Why a Museum at Rutherglen?
We are well placed to explore our local First Nation, Metis, French and English heritage but we also celebrate an early Canadian multi-cultural society in Bonfield Township thanks to the Canadian Pacific Railway.
The Canadian Pacific Railway Company was incorporated on February 16, 1881. At a work camp named "Ruther Glen" a ceremonial First Spike was driven. For on that day previous railroad construction extending from Eastern Canada had come to a halt at Ruther Glen.
Contractually, the new CPR was to meet eastern tracks 8 kms further west at "Callander Station". But in fact, the CPR met Eastern Canadian railbed construction at Ruther Glen.
Today, Callander Station is called Bonfield, Ontario. Bonfield remains the official Eastern Terminus of the CPR construction project which ended in 1886 at Port Moody, British Columbia.
The concept of a transnational “Pacific Railway” was adopted in 1871 as incentive to bring British Columbia into Confederation and ultimately populate Canada from coast to coast.

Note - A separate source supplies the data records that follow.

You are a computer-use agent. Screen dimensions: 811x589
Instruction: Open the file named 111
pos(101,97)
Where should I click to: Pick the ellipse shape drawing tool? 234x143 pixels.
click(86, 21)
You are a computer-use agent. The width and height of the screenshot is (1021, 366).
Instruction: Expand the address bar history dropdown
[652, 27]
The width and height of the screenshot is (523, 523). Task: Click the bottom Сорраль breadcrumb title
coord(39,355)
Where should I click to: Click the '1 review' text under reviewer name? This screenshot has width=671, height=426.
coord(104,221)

However, Canada's two largest cities both sought the sole economic advantage of becoming the “Gateway” to Western Canada and that put Prime Minister Sir John A. MacDonald in a politically awkward position.
MacDonald settled on a "neutral Gateway" equidistant from Toronto and Montreal.

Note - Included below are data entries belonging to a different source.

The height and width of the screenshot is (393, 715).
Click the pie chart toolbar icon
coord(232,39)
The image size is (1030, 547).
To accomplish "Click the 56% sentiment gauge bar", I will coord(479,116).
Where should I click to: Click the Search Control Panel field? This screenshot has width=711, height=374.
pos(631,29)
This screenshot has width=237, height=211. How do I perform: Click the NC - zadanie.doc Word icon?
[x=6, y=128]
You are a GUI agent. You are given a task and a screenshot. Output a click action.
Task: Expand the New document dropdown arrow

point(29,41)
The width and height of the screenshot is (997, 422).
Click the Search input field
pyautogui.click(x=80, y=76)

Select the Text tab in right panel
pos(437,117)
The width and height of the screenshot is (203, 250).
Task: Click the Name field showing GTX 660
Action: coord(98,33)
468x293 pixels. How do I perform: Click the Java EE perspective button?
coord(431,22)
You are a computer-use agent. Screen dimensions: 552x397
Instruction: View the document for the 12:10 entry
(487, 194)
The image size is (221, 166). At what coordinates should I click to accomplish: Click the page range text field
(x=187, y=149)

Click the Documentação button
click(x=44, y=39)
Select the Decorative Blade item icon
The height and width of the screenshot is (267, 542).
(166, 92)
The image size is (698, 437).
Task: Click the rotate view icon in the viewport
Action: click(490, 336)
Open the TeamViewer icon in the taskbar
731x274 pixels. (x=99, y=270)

Separate “feeder” lines of roughly equal length would connect each city to the Pacific Railway construction project at a geographic location in the wilderness of Upper Canada somewhere to the east of Lake Nipissing. That point was named Callander (later it was changed to Callander Station and today it is the town of Bonfield, Ontario).

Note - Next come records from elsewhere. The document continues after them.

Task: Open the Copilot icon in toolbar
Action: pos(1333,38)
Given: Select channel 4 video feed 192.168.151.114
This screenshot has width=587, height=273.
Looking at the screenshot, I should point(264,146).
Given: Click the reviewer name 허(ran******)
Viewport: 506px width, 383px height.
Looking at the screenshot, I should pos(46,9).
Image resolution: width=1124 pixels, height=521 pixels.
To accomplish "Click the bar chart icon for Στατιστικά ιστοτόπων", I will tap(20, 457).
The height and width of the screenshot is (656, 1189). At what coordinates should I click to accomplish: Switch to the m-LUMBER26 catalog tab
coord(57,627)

On February 15, 1881, Queen Victoria assented to legislation confirming a contract between the Canadian government and the newly formed Canadian Pacific Railway. The CPR was incorporated the following day and assumed responsibility for rail construction west of Callander Station to the Pacific Ocean.
This agreement also specified that Canada Central Railway Co. tracks, recently extended from Brockville and Ottawa in Eastern Canada, were to meet and connect with new CPR tracks at Callander Station. In the contract, Callander Station was given the title “Eastern Terminus” of the westbound CPR construction project.